DOCUMENT TEXT:
= = = = = = =
History With Dr. Jerry Buss and Lakers Will Drive Magic Johnson To Success

On Tuesday morning, thundering news boomed out of the NBA world – as Los Angeles Lakers team President Jeanie Buss announced that Magic Johnson would become the President of Basketball Operations. This decision ended the longstanding tenures of both general manager Mitch Kupchak and her brother, Jim. Both were effectively relieved of their respective duties.

The wielding of power by Jeanie certainly was not an easy decision. It was her father’s dying wish for her brother to run the franchise from a basketball standpoint. Additionally, the rather unconventional set-up within the front office brought up this uncomfortable – and constant question: Would Jeanie ever be able to fire her brother?

The lack of an amicable relationship between the two siblings has certainly contributed to the Lakers’ standing over the past three and a half seasons. Since last making the playoffs in the 2012-13 season, the team is a combined 84-220. With virtually no shot at making the playoffs in this current year, it will unequivocally be the worst four-year span in the history of the franchise.

Jim has been said to be frosty when dealing with his sister. Insistent on putting his stamp on the front office, there’s been reportedly a severe lack of communication – which has directly been to the detriment of the franchise.

When it looked like the Lakers were primed to bring Phil Jackson back as a means to revitalize the prospects of the team, Buss pivoted – literally in the middle of the night – and instead hired Mike D’Antoni. This move furthered the divide between himself and his sister – whom at the time was dating Jackson.

While Kupchak has had success as a general manager in the past, he’s been recently beset by antiquated methods. Los Angeles has been unable to woo any major free agent in recent years. As opposed to showcasing the future direction of the team, the Kupchak-Buss duo focused on the glitz and glamour of the city – often neglecting the basketball-side of things. Sure, LA does open up plenty of doors from a business and marketing standpoint. But for any serious basketball player, the prospect of playing in a rebuilding situation with no direction – and one desperately latching onto the past – certainly isn’t appealing.

To make matters worse, Kupchak wasn’t known for being a gregarious individual. He was quiet, and often bordered on awkward. Both he and Jim reportedly were closed off with other members of the front office. This demeanor didn’t help to foster much in the way of communication or camaraderie.

There was a lot of pressure on Jeanie. Her father had hoped his son/her brother would thrive in his leadership role with the Lakers. She was respectful of this wish, and surely the internal battle on whether to pull the plug on this experiment had to have been a tough one.

With the franchise floundering within a severe malaise of obscurity, Jeanie finally wielded the power given to her by her late father – tabbing a Laker (and NBA) icon to rescue this proud entity.

Johnson does not have front office experience in this capacity. He has never worked in player personnel, and until recently, has focused on his extensive interests in the business world.
= = = = = = =
SOURCE DATA:
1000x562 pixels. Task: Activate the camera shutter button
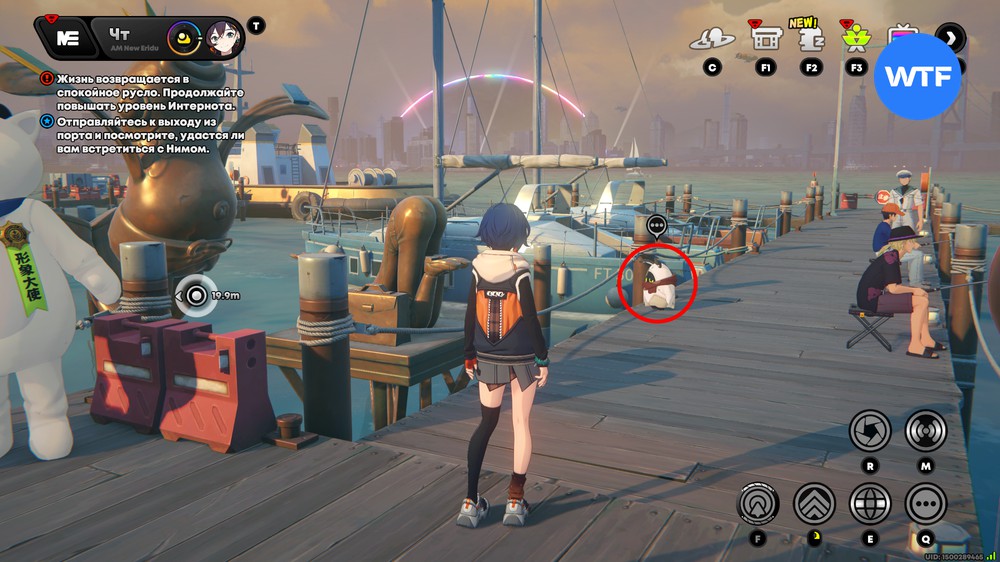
= = = = = = =
EXERCISE INSTRUCTIONS:
a. Answer these from the Lakers article:
(i) Who did Jeanie Buss announce would become President of Basketball Operations?
(ii) What is the team's combined record since it last made the playoffs in the 2012-13 season?
(iii) Who did Jim Buss hire instead of bringing back Phil Jackson?
b. Return the exact passage of the Lakers article starting at "On Tuesday morning, thundering" and ending at "fire her brother?".
Rely only on the Lakers article, not the data.

RESULTS FOR THE EXERCISE:
a.
(i) Magic Johnson
(ii) 84-220
(iii) Mike D'Antoni

b.
On Tuesday morning, thundering news boomed out of the NBA world – as Los Angeles Lakers team President Jeanie Buss announced that Magic Johnson would become the President of Basketball Operations. This decision ended the longstanding tenures of both general manager Mitch Kupchak and her brother, Jim. Both were effectively relieved of their respective duties.

The wielding of power by Jeanie certainly was not an easy decision. It was her father’s dying wish for her brother to run the franchise from a basketball standpoint. Additionally, the rather unconventional set-up within the front office brought up this uncomfortable – and constant question: Would Jeanie ever be able to fire her brother?